*Aim of the exercise:*
Reproduce all of the data exactly.

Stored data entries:
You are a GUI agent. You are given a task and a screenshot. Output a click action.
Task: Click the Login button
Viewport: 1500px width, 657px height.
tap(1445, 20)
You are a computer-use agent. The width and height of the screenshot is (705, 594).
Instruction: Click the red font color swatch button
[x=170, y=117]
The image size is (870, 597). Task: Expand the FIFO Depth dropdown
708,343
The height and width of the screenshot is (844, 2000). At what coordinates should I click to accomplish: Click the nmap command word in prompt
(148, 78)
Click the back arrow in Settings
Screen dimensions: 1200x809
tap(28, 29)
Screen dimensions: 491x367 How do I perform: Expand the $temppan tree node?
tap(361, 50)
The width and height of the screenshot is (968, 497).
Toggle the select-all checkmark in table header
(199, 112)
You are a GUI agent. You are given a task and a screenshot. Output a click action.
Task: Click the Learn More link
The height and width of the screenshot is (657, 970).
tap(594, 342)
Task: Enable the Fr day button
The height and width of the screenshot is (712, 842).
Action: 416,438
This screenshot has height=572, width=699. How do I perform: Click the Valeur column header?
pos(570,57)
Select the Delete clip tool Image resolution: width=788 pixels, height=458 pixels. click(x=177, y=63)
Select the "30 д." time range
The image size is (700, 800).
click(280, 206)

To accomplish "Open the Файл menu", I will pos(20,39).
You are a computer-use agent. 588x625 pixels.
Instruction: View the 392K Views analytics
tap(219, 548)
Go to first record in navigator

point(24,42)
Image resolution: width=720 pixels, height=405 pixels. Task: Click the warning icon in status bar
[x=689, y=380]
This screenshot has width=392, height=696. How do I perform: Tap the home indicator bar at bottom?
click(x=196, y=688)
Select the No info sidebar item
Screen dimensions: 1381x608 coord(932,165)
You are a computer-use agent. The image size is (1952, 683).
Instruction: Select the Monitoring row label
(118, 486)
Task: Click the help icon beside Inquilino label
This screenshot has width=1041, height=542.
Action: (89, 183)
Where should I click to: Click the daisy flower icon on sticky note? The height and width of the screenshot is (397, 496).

*Solution:*
You are a GUI agent. You are given a task and a screenshot. Output a click action.
Task: Click the Login button
Viewport: 1500px width, 657px height.
tap(1445, 20)
You are a computer-use agent. The width and height of the screenshot is (705, 594).
Instruction: Click the red font color swatch button
[x=170, y=117]
The image size is (870, 597). Task: Expand the FIFO Depth dropdown
708,343
The height and width of the screenshot is (844, 2000). At what coordinates should I click to accomplish: Click the nmap command word in prompt
(148, 78)
Click the back arrow in Settings
Screen dimensions: 1200x809
tap(28, 29)
Screen dimensions: 491x367 How do I perform: Expand the $temppan tree node?
tap(361, 50)
The width and height of the screenshot is (968, 497).
Toggle the select-all checkmark in table header
(199, 112)
You are a GUI agent. You are given a task and a screenshot. Output a click action.
Task: Click the Learn More link
The height and width of the screenshot is (657, 970).
tap(594, 342)
Task: Enable the Fr day button
The height and width of the screenshot is (712, 842).
Action: 416,438
This screenshot has height=572, width=699. How do I perform: Click the Valeur column header?
pos(570,57)
Select the Delete clip tool Image resolution: width=788 pixels, height=458 pixels. click(x=177, y=63)
Select the "30 д." time range
The image size is (700, 800).
click(280, 206)

To accomplish "Open the Файл menu", I will pos(20,39).
You are a computer-use agent. 588x625 pixels.
Instruction: View the 392K Views analytics
tap(219, 548)
Go to first record in navigator

point(24,42)
Image resolution: width=720 pixels, height=405 pixels. Task: Click the warning icon in status bar
[x=689, y=380]
This screenshot has width=392, height=696. How do I perform: Tap the home indicator bar at bottom?
click(x=196, y=688)
Select the No info sidebar item
Screen dimensions: 1381x608 coord(932,165)
You are a computer-use agent. The image size is (1952, 683).
Instruction: Select the Monitoring row label
(118, 486)
Task: Click the help icon beside Inquilino label
This screenshot has width=1041, height=542.
Action: (89, 183)
Where should I click to: Click the daisy flower icon on sticky note? The height and width of the screenshot is (397, 496).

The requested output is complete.